=== YOUR GOAL ===
Only the lines from the one with "1920x1080 pixels." through the final line below belong in the answer, copied exactly and without pictures.

(Saved data entries)
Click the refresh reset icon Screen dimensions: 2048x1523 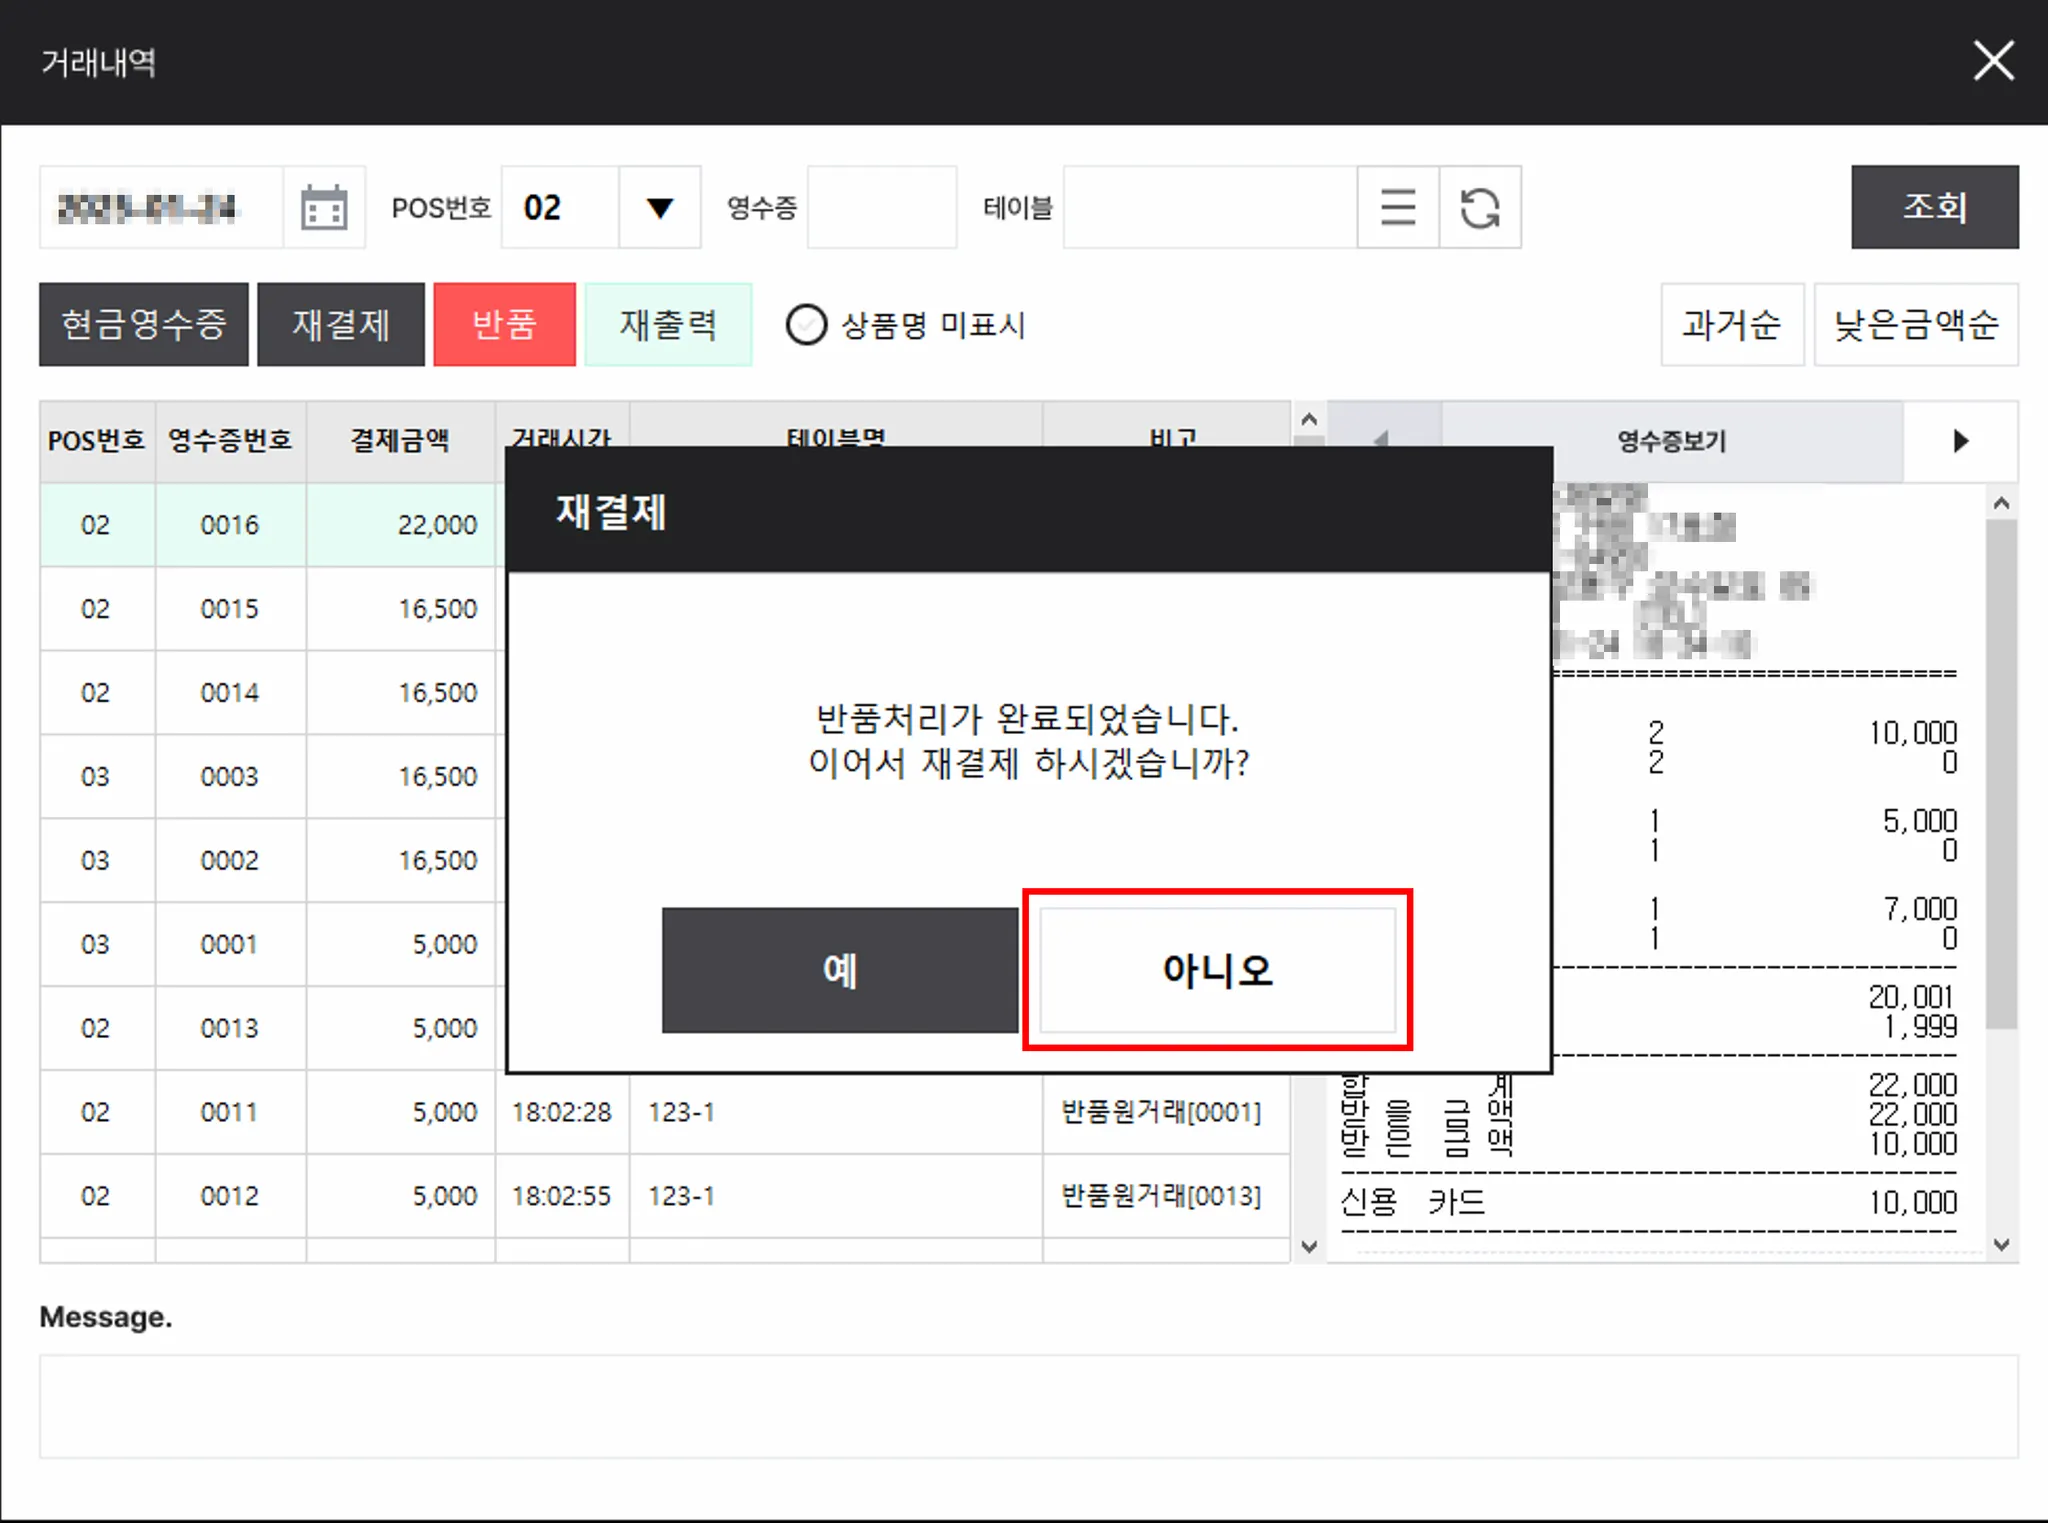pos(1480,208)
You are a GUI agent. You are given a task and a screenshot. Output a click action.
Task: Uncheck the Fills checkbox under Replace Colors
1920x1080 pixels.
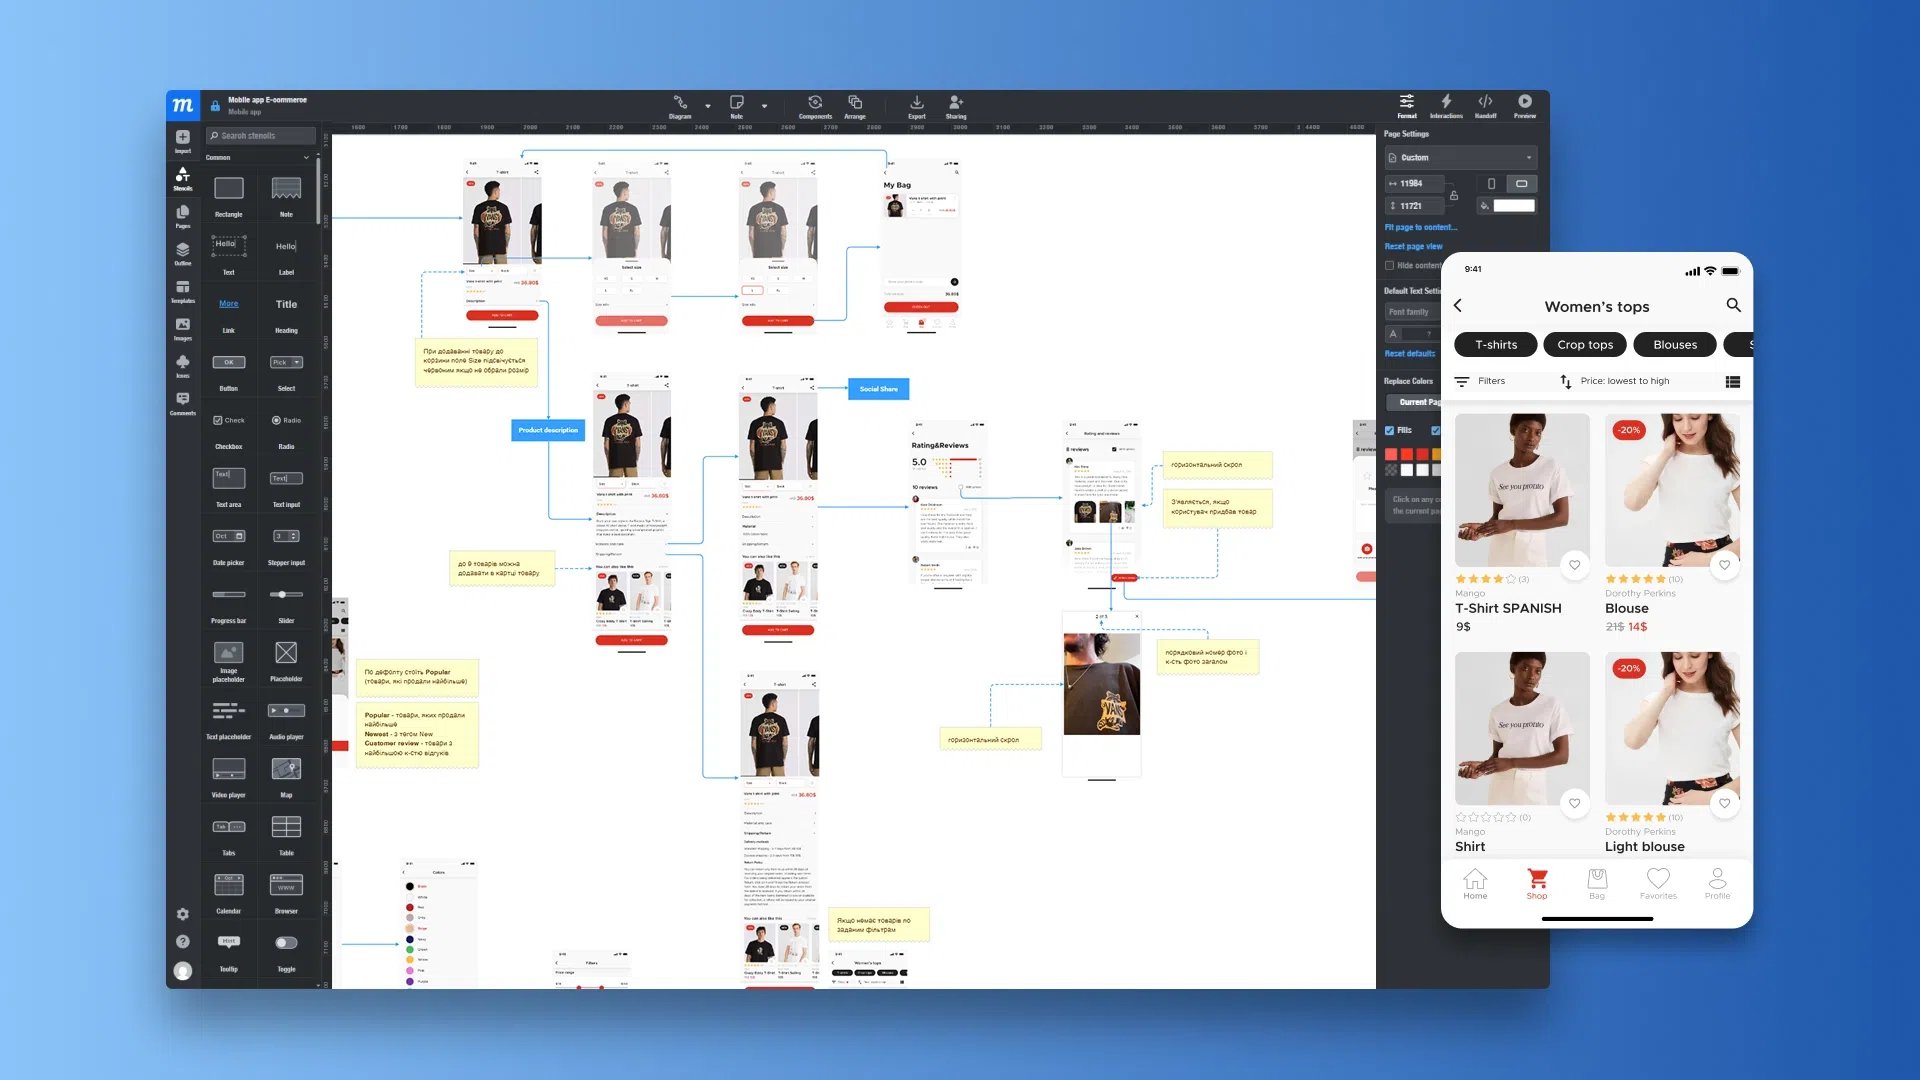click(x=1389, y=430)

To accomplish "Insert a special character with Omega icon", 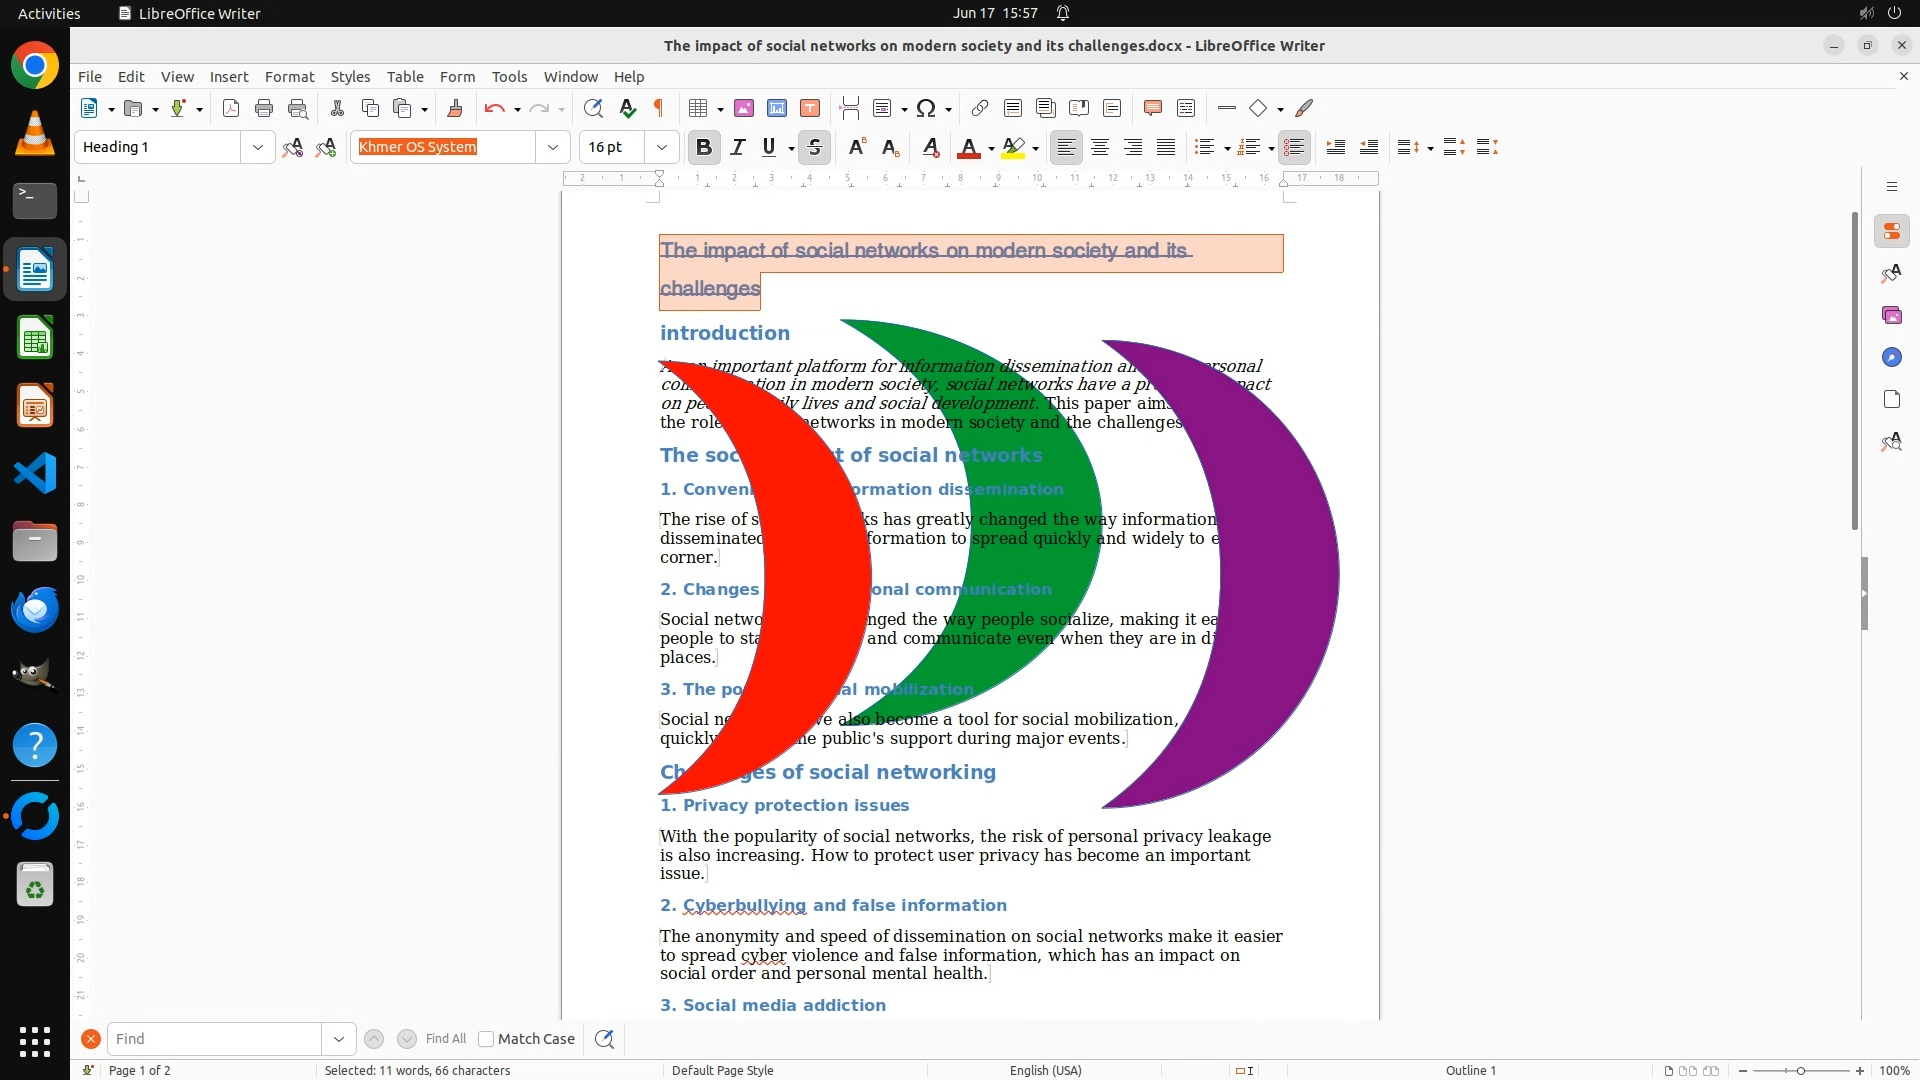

=== SOLUTION FOR THIS PROBLEM ===
1920x1080 pixels.
click(x=1389, y=430)

To accomplish "Insert a special character with Omega icon", 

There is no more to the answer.